Should we modify Olivero (and other themes) to make them more friendly to being a starterkit? If so, what needs to be done? I'm not opposed to doing so. Giving a quick look at the CSS and JS, it'd be pretty simple to refactor it out and call it "theme" or "drupaltheme" or something.
Comment #14
mglamanTo me, that is up to the developer who created the starterkit.
We can come up with "reserved" words.
---
These problems arise if we allow any theme to be a starterkit. And that's not the intent. So any of these problems are valid, but I don't think they block this issue. They are follow ups and things to address as starterkits are used more often.
I'm putting it back to Needs Review as we need input from @lauriii and others
Comment #15
mglamanCopying in some information from Slack: https://drupal.slack.com/archives/C1BMUQ9U6/p1640798812123800
I pinged @lauriii about scope creep with things found in Olivero.
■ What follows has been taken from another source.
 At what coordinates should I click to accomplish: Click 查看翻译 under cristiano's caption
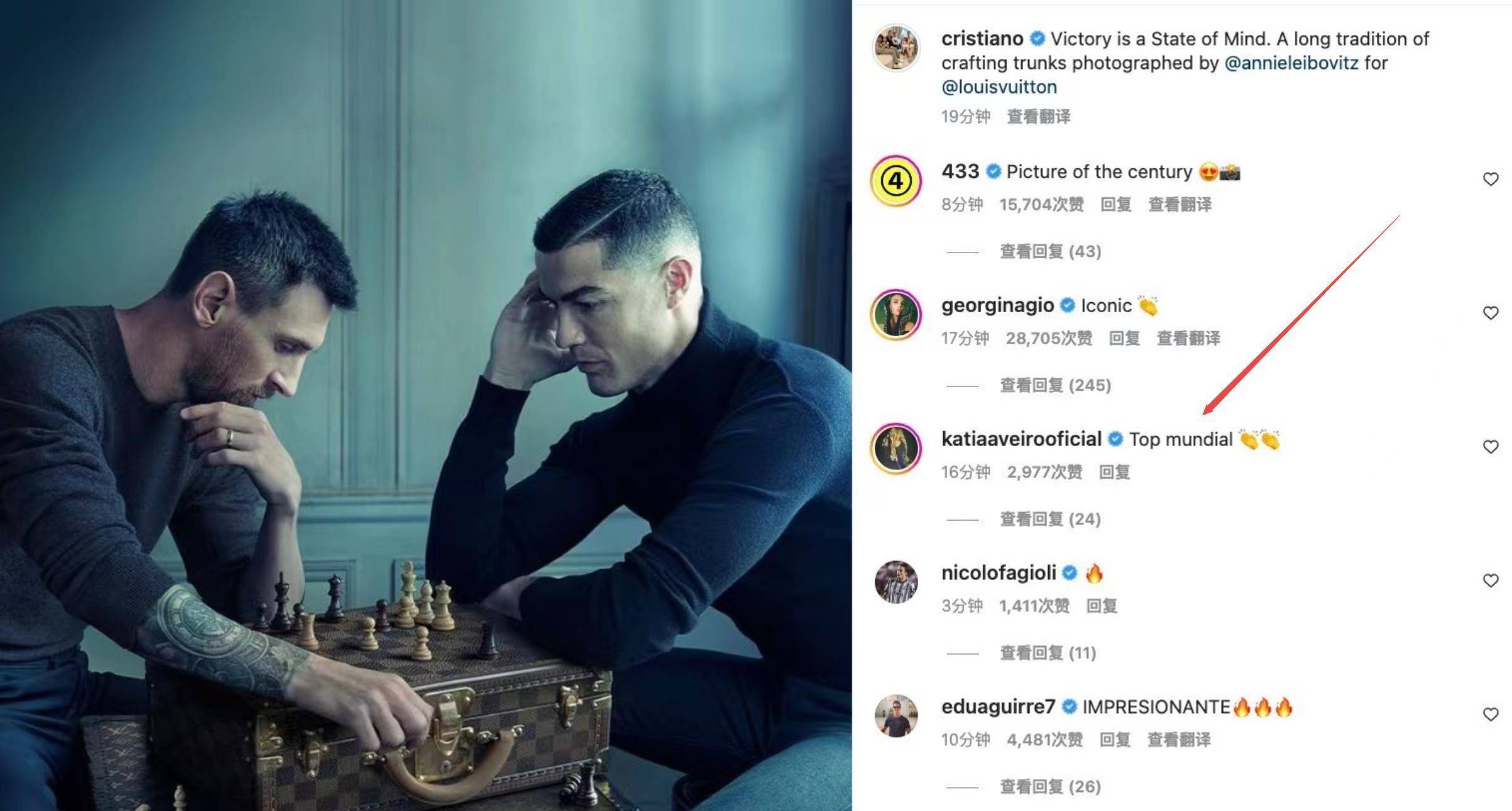[x=1039, y=117]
#3206217: Allow starterkit themes to control how the theme is generated
Comment #16
mglamanWe need to add tests to \Drupal\Tests\Core\Command\GenerateThemeTest
Comment #17
mglamanAdded test case for
* Specifying a starterkit that is a non-existent theme
* Specifying a theme that is not flagged as a starterkit (explicitly false)
Comment #18
mherchelAdding scope to summary
Comment #19
mherchelAdding testing instructions to summary
Comment #20
mherchelComment #21
mherchelThis looks great! It works well, seems to be full tested (and tests pass).
I created and followed the testing instructions in the summary and this works as expected!
Comment #24
lauriiiCommitted 440bcc0 and pushed to 10.0.x. Also committed to 9.4.x. Thanks!